76,5 Prozent der Mitglieder sagen Ja zur Tarifeinigung vom 31. März

In der Satzung ist sie nicht vorgesehen: die "aufsuchende Mitgliederbefragung". Trotzdem hat ver.di sie erstmals gewagt - und gewonnen: Vom 2. bis zum 16. April 2008 schwärmten ver.di-Aktive bundesweit in mehr als 4000 Betrieben und Dienststellen aus und fingen in zumeist selbst gebastelten Wahlurnen die Stimmung im Land ein. Von 189000 teilnehmenden Mitgliedern votierten 145000, also 76,5 Prozent, für die Tarifeinigung vom 31. März mit Bund und Kommunen.
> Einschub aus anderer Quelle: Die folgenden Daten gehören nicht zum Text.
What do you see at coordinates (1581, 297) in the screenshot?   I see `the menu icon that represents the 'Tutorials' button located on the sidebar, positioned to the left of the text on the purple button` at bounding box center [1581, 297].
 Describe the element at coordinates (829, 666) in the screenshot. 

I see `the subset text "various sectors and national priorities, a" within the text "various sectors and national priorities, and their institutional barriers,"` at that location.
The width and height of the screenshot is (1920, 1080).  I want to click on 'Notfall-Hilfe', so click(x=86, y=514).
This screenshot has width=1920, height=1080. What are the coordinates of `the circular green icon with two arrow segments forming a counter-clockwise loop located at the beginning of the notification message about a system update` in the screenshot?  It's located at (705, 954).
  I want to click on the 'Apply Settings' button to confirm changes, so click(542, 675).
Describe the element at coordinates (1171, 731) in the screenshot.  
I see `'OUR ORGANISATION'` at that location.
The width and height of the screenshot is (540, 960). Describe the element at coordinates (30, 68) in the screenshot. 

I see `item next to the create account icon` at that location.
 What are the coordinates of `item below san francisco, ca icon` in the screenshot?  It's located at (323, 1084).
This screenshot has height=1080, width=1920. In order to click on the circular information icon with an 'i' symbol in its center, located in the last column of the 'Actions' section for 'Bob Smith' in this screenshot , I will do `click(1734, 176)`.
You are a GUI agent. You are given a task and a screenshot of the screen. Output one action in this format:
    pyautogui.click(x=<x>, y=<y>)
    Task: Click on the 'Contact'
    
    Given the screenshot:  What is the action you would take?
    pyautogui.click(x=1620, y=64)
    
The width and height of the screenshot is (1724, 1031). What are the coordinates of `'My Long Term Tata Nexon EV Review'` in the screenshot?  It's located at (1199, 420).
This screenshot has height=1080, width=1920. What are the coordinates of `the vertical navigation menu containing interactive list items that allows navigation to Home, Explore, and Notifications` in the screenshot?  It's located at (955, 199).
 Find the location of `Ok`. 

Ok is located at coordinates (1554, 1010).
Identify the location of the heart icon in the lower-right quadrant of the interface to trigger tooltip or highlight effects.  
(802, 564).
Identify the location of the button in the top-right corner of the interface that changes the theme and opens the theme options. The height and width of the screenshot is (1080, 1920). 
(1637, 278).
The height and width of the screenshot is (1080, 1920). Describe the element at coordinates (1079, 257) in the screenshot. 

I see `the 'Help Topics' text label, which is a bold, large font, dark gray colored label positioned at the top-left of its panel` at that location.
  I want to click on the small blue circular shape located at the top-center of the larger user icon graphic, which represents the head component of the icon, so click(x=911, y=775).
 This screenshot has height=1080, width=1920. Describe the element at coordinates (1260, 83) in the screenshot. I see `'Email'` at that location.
Die Bundestarifkommission hatte empfohlen, den Kompromiss anzunehmen. Dem konnten die Mitglieder nun folgen oder nicht. Wer nicht zustimmen wollte, bekundete zugleich die Bereitschaft, "für ein besseres Ergebnis zu streiken". Der Befragungsbogen enthielt die Kernpunkte des "nach massiven Warnstreiks und einer erfolglosen Schlichtung" erreichten Verhandlungsergebnisses - gelb für den Geltungsbereich des Tarifvertrags für den öffentlichen Dienst, weiß für die Krankenhäuser, grün für die Versorgungsbetriebe, blau für den Nahverkehr.

Die Befragung, so wurde durchweg berichtet, kam bei den Mitgliedern "ausgesprochen gut" an - weil ihnen das Ergebnis bei dieser Gelegenheit sachkundig erklärt wurde und weil sie der Organisation dazu ihre eigene Meinung mitteilen konnten. Für viele war das eine erfrischende Erfahrung. "Die Mühe war es wert", so das Fazit. Verbreitet ist daher der Wunsch, dieses Instrument auch künftig zu nutzen und weiterzuentwickeln.

Zusammenhalt gestärkt

Ein "richtig positives Echo" meldete zum Beispiel Hannes Döhring aus Erfurt zurück. Volker Mörbe hob die "sehr gute Beteiligung" im Klinikum Stuttgart hervor. Heike Schlesinger aus Hamburg ist "überall in der Dienststelle rumgegangen" und fand es wichtig, dass "die Beschäftigten alle Fragen, die sie auf dem Herzen hatten, dabei auch loswerden konnten". Reinhard Dudzik aus Bochum sieht den Zusammenhalt im Betrieb gestärkt: "Wir haben 83 Prozent unserer Mitglieder erreicht und wurden von ihnen oft schon mit Kaffee und Kuchen erwartet. Wir mussten dann alles auch aufessen!"

Für den ver.di-Vorsitzenden Frank Bsirske war die Befragung "die mit Abstand radikalste Form der Mitgliederrückkopplung". Er stellte klar, dass deren Ergebnis für ver.di bindend sei. Denn "es lohnt sich, mit den Mitgliedern zu reden und sie aufzusuchen". Nicht zuletzt werde die Gewerkschaft so auch verstärkt wieder zum Thema in den Betrieben.

Weil der Tarifabschluss so vielgestaltig ist, werden die Redaktionsverhandlungen nun ihre Zeit brauchen, so Achim Meerkamp, im ver.di-Bundesvorstand zuständig für die Tarifpolitik im öffentlichen Dienst. Dabei geht es darum, die Einigung vom 31. März in Tarifvertragstexte zu gießen.

Für den 11./12. September 2008 kündigte er eine Klausurtagung der Bundestarifkommission an, die strategische Fragen der Tarifpolitik klären soll. Am 8. Dezember soll sie die Forderung an die Länder beschließen.